■ **Short task**:
Reproduce the entire listing below, replacing each occurrence of "dropdown" with "drop-down menu" and leaving all other text unaltered.

Rows showing where targets appear
.....
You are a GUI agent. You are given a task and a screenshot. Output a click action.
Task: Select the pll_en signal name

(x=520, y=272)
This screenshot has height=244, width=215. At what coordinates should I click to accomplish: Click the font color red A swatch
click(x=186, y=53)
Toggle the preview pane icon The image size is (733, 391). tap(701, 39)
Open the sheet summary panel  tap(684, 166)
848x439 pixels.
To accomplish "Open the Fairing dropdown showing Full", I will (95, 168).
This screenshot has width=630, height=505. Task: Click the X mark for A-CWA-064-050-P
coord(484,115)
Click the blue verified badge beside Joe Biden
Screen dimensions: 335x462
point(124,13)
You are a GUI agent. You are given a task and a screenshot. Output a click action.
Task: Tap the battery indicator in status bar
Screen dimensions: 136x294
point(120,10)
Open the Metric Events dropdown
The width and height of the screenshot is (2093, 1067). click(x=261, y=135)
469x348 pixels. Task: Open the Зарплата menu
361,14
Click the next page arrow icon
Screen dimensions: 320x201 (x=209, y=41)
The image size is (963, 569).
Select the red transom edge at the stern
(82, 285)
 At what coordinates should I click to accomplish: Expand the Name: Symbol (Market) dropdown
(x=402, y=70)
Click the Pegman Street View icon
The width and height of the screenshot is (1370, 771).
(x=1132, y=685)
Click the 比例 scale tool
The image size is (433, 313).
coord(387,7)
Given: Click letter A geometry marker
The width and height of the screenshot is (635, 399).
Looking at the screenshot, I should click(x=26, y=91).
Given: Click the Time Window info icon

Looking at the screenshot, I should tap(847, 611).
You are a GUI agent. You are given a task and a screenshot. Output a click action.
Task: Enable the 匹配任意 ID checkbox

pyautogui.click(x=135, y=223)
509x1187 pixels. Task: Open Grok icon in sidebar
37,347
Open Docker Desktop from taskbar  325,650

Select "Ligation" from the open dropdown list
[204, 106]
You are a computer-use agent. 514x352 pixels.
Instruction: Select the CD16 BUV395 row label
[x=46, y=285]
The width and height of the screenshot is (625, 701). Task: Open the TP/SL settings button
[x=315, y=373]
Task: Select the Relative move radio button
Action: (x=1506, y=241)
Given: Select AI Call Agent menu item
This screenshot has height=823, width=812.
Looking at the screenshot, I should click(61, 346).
.....
■ **Result for this exercise**:
You are a GUI agent. You are given a task and a screenshot. Output a click action.
Task: Select the pll_en signal name

(x=520, y=272)
This screenshot has height=244, width=215. At what coordinates should I click to accomplish: Click the font color red A swatch
click(x=186, y=53)
Toggle the preview pane icon The image size is (733, 391). tap(701, 39)
Open the sheet summary panel  tap(684, 166)
848x439 pixels.
To accomplish "Open the Fairing drop-down menu showing Full", I will (95, 168).
This screenshot has width=630, height=505. Task: Click the X mark for A-CWA-064-050-P
coord(484,115)
Click the blue verified badge beside Joe Biden
Screen dimensions: 335x462
point(124,13)
You are a GUI agent. You are given a task and a screenshot. Output a click action.
Task: Tap the battery indicator in status bar
Screen dimensions: 136x294
point(120,10)
Open the Metric Events drop-down menu
The width and height of the screenshot is (2093, 1067). click(x=261, y=135)
469x348 pixels. Task: Open the Зарплата menu
361,14
Click the next page arrow icon
Screen dimensions: 320x201 (x=209, y=41)
The image size is (963, 569).
Select the red transom edge at the stern
(82, 285)
 At what coordinates should I click to accomplish: Expand the Name: Symbol (Market) drop-down menu
(x=402, y=70)
Click the Pegman Street View icon
The width and height of the screenshot is (1370, 771).
(x=1132, y=685)
Click the 比例 scale tool
The image size is (433, 313).
coord(387,7)
Given: Click letter A geometry marker
The width and height of the screenshot is (635, 399).
Looking at the screenshot, I should click(x=26, y=91).
Given: Click the Time Window info icon

Looking at the screenshot, I should tap(847, 611).
You are a GUI agent. You are given a task and a screenshot. Output a click action.
Task: Enable the 匹配任意 ID checkbox

pyautogui.click(x=135, y=223)
509x1187 pixels. Task: Open Grok icon in sidebar
37,347
Open Docker Desktop from taskbar  325,650

Select "Ligation" from the open drop-down menu list
[204, 106]
You are a computer-use agent. 514x352 pixels.
Instruction: Select the CD16 BUV395 row label
[x=46, y=285]
The width and height of the screenshot is (625, 701). Task: Open the TP/SL settings button
[x=315, y=373]
Task: Select the Relative move radio button
Action: (x=1506, y=241)
Given: Select AI Call Agent menu item
This screenshot has height=823, width=812.
Looking at the screenshot, I should click(61, 346).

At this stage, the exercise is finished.